Instructions to follow: After locating the line with "Given: Click the Users Manual info icon" in the data that follows, return it and every later line exactly, up to and including the line with "Screen dimensions: 746x447".

Stored records
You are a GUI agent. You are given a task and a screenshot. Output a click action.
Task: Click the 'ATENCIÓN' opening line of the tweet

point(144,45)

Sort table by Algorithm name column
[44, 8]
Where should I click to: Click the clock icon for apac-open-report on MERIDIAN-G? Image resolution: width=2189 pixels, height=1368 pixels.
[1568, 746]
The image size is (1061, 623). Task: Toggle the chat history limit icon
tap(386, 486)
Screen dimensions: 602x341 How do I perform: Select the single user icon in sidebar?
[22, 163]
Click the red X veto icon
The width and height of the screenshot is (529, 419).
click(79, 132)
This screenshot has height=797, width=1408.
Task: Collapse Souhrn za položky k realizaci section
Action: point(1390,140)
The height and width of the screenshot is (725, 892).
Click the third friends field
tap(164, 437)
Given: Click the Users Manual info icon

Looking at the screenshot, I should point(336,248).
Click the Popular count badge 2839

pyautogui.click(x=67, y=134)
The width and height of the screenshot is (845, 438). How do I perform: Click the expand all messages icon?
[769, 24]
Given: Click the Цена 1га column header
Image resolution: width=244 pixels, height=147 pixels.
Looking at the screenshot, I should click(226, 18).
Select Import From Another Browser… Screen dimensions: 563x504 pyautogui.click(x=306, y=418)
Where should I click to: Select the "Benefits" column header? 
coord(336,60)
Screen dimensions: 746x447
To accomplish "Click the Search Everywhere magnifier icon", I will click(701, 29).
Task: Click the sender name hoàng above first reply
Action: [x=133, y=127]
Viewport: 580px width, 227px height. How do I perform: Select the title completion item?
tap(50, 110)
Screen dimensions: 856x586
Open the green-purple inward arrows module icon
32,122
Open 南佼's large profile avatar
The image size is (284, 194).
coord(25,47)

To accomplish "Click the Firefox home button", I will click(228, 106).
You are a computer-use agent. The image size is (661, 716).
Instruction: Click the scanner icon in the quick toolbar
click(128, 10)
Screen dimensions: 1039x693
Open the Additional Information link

Exercise answer:
Given: Click the Users Manual info icon

Looking at the screenshot, I should point(336,248).
Click the Popular count badge 2839

pyautogui.click(x=67, y=134)
The width and height of the screenshot is (845, 438). How do I perform: Click the expand all messages icon?
[769, 24]
Given: Click the Цена 1га column header
Image resolution: width=244 pixels, height=147 pixels.
Looking at the screenshot, I should click(226, 18).
Select Import From Another Browser… Screen dimensions: 563x504 pyautogui.click(x=306, y=418)
Where should I click to: Select the "Benefits" column header? 
coord(336,60)
Screen dimensions: 746x447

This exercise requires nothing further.